[Opening Dataset content section]

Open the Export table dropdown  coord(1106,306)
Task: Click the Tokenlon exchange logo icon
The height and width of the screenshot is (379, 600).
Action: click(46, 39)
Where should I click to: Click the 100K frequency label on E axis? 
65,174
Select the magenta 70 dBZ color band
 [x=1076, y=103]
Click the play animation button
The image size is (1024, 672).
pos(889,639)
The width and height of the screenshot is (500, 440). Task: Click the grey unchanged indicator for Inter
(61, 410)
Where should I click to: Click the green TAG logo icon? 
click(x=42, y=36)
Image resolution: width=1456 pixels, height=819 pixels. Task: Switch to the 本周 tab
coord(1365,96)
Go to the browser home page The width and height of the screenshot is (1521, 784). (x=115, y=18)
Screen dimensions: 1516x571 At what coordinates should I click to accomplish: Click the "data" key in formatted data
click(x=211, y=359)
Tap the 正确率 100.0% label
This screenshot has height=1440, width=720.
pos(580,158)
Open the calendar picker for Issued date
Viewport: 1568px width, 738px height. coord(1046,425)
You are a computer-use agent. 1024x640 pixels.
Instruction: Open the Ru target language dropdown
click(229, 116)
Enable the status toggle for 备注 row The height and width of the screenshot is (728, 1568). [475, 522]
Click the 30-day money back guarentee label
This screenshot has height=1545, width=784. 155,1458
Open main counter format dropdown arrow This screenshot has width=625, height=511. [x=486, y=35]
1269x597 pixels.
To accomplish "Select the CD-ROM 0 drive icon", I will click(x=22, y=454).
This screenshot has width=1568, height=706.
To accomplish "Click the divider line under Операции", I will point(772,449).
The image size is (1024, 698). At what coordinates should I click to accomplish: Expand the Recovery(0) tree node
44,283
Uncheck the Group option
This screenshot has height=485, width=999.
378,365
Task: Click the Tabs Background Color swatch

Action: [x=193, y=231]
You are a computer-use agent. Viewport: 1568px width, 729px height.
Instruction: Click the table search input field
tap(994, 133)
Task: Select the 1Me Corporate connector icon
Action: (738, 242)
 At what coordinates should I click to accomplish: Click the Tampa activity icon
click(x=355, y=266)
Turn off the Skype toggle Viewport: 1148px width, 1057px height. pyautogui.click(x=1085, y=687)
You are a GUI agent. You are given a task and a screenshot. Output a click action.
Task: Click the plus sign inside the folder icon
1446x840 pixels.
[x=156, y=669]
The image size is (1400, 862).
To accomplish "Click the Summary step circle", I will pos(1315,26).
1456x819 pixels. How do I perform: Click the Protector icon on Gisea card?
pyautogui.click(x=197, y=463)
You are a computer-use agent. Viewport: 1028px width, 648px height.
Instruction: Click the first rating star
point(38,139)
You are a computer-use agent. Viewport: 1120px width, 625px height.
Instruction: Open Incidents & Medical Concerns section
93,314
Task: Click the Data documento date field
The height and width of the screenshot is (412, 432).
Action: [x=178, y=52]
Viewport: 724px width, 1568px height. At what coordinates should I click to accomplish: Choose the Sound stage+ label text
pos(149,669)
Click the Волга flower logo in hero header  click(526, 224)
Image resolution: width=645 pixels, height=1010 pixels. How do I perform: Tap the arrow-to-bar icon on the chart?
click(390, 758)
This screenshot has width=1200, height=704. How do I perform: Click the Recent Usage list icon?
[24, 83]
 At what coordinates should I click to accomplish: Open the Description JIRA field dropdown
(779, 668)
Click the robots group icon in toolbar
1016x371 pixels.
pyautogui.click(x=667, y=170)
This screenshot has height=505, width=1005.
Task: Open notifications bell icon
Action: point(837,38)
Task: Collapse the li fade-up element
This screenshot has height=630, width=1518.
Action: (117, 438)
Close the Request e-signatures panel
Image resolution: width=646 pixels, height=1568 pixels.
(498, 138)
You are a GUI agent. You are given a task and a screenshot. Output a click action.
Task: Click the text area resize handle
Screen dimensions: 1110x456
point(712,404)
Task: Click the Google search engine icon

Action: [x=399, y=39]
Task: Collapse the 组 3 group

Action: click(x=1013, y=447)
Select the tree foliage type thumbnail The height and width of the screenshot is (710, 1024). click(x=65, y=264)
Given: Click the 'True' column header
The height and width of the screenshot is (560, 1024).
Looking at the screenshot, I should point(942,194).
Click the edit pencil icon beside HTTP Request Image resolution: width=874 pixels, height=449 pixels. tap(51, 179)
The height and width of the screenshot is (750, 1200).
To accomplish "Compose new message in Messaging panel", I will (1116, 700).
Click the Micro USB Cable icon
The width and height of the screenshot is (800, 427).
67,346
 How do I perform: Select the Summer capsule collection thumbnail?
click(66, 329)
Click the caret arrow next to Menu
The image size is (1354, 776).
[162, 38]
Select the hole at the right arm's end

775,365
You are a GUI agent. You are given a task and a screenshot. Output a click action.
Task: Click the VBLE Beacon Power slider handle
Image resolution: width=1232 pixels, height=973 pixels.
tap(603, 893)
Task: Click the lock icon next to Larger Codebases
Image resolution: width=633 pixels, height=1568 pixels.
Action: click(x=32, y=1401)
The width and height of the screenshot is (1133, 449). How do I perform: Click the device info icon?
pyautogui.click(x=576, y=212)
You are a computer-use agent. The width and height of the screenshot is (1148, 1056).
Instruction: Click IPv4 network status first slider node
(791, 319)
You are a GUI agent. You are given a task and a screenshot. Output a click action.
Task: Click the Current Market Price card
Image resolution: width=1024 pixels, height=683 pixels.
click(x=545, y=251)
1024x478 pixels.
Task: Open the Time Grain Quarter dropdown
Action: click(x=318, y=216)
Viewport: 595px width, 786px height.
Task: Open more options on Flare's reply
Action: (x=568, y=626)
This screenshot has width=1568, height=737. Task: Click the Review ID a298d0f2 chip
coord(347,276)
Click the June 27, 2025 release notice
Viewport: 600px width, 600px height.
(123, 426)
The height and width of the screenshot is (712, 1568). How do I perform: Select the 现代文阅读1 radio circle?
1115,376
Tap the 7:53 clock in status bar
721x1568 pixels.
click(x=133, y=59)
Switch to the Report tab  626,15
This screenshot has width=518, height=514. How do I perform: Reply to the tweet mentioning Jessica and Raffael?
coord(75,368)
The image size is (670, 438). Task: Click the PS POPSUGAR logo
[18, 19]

[Closing Dataset content section]

» **What the exercise asks**
Please write out the whole of the material exactly.

» **Exercise result**
Open the Export table dropdown  coord(1106,306)
Task: Click the Tokenlon exchange logo icon
The height and width of the screenshot is (379, 600).
Action: click(46, 39)
Where should I click to: Click the 100K frequency label on E axis? 
65,174
Select the magenta 70 dBZ color band
 [x=1076, y=103]
Click the play animation button
The image size is (1024, 672).
pos(889,639)
The width and height of the screenshot is (500, 440). Task: Click the grey unchanged indicator for Inter
(61, 410)
Where should I click to: Click the green TAG logo icon? 
click(x=42, y=36)
Image resolution: width=1456 pixels, height=819 pixels. Task: Switch to the 本周 tab
coord(1365,96)
Go to the browser home page The width and height of the screenshot is (1521, 784). (x=115, y=18)
Screen dimensions: 1516x571 At what coordinates should I click to accomplish: Click the "data" key in formatted data
click(x=211, y=359)
Tap the 正确率 100.0% label
This screenshot has height=1440, width=720.
pos(580,158)
Open the calendar picker for Issued date
Viewport: 1568px width, 738px height. coord(1046,425)
You are a computer-use agent. 1024x640 pixels.
Instruction: Open the Ru target language dropdown
click(229, 116)
Enable the status toggle for 备注 row The height and width of the screenshot is (728, 1568). [475, 522]
Click the 30-day money back guarentee label
This screenshot has height=1545, width=784. 155,1458
Open main counter format dropdown arrow This screenshot has width=625, height=511. [x=486, y=35]
1269x597 pixels.
To accomplish "Select the CD-ROM 0 drive icon", I will click(x=22, y=454).
This screenshot has width=1568, height=706.
To accomplish "Click the divider line under Операции", I will point(772,449).
The image size is (1024, 698). At what coordinates should I click to accomplish: Expand the Recovery(0) tree node
44,283
Uncheck the Group option
This screenshot has height=485, width=999.
378,365
Task: Click the Tabs Background Color swatch

Action: [x=193, y=231]
You are a computer-use agent. Viewport: 1568px width, 729px height.
Instruction: Click the table search input field
tap(994, 133)
Task: Select the 1Me Corporate connector icon
Action: (738, 242)
 At what coordinates should I click to accomplish: Click the Tampa activity icon
click(x=355, y=266)
Turn off the Skype toggle Viewport: 1148px width, 1057px height. pyautogui.click(x=1085, y=687)
You are a GUI agent. You are given a task and a screenshot. Output a click action.
Task: Click the plus sign inside the folder icon
1446x840 pixels.
[x=156, y=669]
The image size is (1400, 862).
To accomplish "Click the Summary step circle", I will pos(1315,26).
1456x819 pixels. How do I perform: Click the Protector icon on Gisea card?
pyautogui.click(x=197, y=463)
You are a computer-use agent. Viewport: 1028px width, 648px height.
Instruction: Click the first rating star
point(38,139)
You are a computer-use agent. Viewport: 1120px width, 625px height.
Instruction: Open Incidents & Medical Concerns section
93,314
Task: Click the Data documento date field
The height and width of the screenshot is (412, 432).
Action: [x=178, y=52]
Viewport: 724px width, 1568px height. At what coordinates should I click to accomplish: Choose the Sound stage+ label text
pos(149,669)
Click the Волга flower logo in hero header  click(526, 224)
Image resolution: width=645 pixels, height=1010 pixels. How do I perform: Tap the arrow-to-bar icon on the chart?
click(390, 758)
This screenshot has width=1200, height=704. How do I perform: Click the Recent Usage list icon?
[24, 83]
 At what coordinates should I click to accomplish: Open the Description JIRA field dropdown
(779, 668)
Click the robots group icon in toolbar
1016x371 pixels.
pyautogui.click(x=667, y=170)
This screenshot has height=505, width=1005.
Task: Open notifications bell icon
Action: point(837,38)
Task: Collapse the li fade-up element
This screenshot has height=630, width=1518.
Action: (117, 438)
Close the Request e-signatures panel
Image resolution: width=646 pixels, height=1568 pixels.
(498, 138)
You are a GUI agent. You are given a task and a screenshot. Output a click action.
Task: Click the text area resize handle
Screen dimensions: 1110x456
point(712,404)
Task: Click the Google search engine icon

Action: [x=399, y=39]
Task: Collapse the 组 3 group

Action: click(x=1013, y=447)
Select the tree foliage type thumbnail The height and width of the screenshot is (710, 1024). click(x=65, y=264)
Given: Click the 'True' column header
The height and width of the screenshot is (560, 1024).
Looking at the screenshot, I should point(942,194).
Click the edit pencil icon beside HTTP Request Image resolution: width=874 pixels, height=449 pixels. tap(51, 179)
The height and width of the screenshot is (750, 1200).
To accomplish "Compose new message in Messaging panel", I will (1116, 700).
Click the Micro USB Cable icon
The width and height of the screenshot is (800, 427).
67,346
 How do I perform: Select the Summer capsule collection thumbnail?
click(66, 329)
Click the caret arrow next to Menu
The image size is (1354, 776).
[162, 38]
Select the hole at the right arm's end

775,365
You are a GUI agent. You are given a task and a screenshot. Output a click action.
Task: Click the VBLE Beacon Power slider handle
Image resolution: width=1232 pixels, height=973 pixels.
tap(603, 893)
Task: Click the lock icon next to Larger Codebases
Image resolution: width=633 pixels, height=1568 pixels.
Action: click(x=32, y=1401)
The width and height of the screenshot is (1133, 449). How do I perform: Click the device info icon?
pyautogui.click(x=576, y=212)
You are a computer-use agent. The width and height of the screenshot is (1148, 1056).
Instruction: Click IPv4 network status first slider node
(791, 319)
You are a GUI agent. You are given a task and a screenshot. Output a click action.
Task: Click the Current Market Price card
Image resolution: width=1024 pixels, height=683 pixels.
click(x=545, y=251)
1024x478 pixels.
Task: Open the Time Grain Quarter dropdown
Action: click(x=318, y=216)
Viewport: 595px width, 786px height.
Task: Open more options on Flare's reply
Action: (x=568, y=626)
This screenshot has width=1568, height=737. Task: Click the Review ID a298d0f2 chip
coord(347,276)
Click the June 27, 2025 release notice
Viewport: 600px width, 600px height.
(123, 426)
The height and width of the screenshot is (712, 1568). How do I perform: Select the 现代文阅读1 radio circle?
1115,376
Tap the 7:53 clock in status bar
721x1568 pixels.
click(x=133, y=59)
Switch to the Report tab  626,15
This screenshot has width=518, height=514. How do I perform: Reply to the tweet mentioning Jessica and Raffael?
coord(75,368)
The image size is (670, 438). Task: Click the PS POPSUGAR logo
[18, 19]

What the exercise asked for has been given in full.